There are several types of conventional loans that you may come across as you compare lenders and mortgage options. Here are some of the most common ones and how they work.

Conforming Conventional Loans

Conforming conventional loans are loans that adhere to the standards set by Fannie Mae and Freddie Mac, including maximum loan amounts discussed above.

Jumbo Loans

Jumbo loans allow you to borrow more than the maximum lending limit for conforming loans. However, they typically require a higher credit score, lower debt-to-income ratio (DTI) and larger down payment.

Portfolio Loans

A portfolio loan is a conventional loan that a lender chooses to keep in its own portfolio rather than selling it on the secondary market.
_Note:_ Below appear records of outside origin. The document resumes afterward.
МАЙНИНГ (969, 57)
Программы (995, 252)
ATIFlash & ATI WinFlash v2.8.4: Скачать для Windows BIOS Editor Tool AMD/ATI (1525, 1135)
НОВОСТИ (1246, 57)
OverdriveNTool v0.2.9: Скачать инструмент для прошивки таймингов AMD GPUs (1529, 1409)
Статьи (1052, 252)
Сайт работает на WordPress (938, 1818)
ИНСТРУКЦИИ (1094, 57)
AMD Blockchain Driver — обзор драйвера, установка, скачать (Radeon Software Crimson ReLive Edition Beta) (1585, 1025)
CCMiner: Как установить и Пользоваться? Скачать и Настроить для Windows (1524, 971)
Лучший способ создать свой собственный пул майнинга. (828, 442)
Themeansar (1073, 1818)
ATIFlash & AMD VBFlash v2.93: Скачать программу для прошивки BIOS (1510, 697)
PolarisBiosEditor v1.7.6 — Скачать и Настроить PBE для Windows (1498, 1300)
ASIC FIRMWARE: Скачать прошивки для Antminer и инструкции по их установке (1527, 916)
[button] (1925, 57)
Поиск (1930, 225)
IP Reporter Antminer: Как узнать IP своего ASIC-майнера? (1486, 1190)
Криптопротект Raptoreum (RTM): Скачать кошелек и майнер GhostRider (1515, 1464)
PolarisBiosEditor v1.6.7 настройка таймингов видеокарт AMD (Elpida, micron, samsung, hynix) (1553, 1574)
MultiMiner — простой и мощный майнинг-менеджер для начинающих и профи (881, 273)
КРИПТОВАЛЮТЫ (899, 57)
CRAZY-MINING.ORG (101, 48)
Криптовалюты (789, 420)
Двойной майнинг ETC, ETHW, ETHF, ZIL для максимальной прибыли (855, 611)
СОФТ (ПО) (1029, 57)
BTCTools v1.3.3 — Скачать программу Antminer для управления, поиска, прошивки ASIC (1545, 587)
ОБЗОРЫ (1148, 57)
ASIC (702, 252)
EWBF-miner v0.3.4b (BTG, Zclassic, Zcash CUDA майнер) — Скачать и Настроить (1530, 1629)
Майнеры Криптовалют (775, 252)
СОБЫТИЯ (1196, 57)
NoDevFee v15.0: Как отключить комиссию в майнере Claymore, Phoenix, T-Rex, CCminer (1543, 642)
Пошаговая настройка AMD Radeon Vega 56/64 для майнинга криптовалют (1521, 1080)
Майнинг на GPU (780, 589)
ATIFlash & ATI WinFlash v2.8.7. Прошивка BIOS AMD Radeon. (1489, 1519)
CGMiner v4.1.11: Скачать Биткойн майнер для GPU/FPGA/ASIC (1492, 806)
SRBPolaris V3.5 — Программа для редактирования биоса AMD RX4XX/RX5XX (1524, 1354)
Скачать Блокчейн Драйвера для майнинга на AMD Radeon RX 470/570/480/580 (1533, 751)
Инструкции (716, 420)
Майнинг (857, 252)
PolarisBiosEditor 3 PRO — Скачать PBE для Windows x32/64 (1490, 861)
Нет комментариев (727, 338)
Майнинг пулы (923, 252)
This option allows the lender to be more flexible than what the Fannie Mae and Freddie Mac standards allow, especially with credit scores and DTIs.

Amortized Conventional Loans

These loans are fully amortized, giving homebuyers a set monthly payment from the beginning to the end of the loan repayment period, without a balloon payment. Amortized conventional loans can have fixed or adjustable mortgage rates.

Adjustable-rate Loans

A fixed-rate mortgage loan has the same interest rate—and, therefore, the same monthly payment—throughout the life of the loan. With an adjustable-rate mortgage, however, you'll get a fixed interest rate for a set period, typically between three and 10 years. After that, your interest rate can adjust each year based on the current market rates.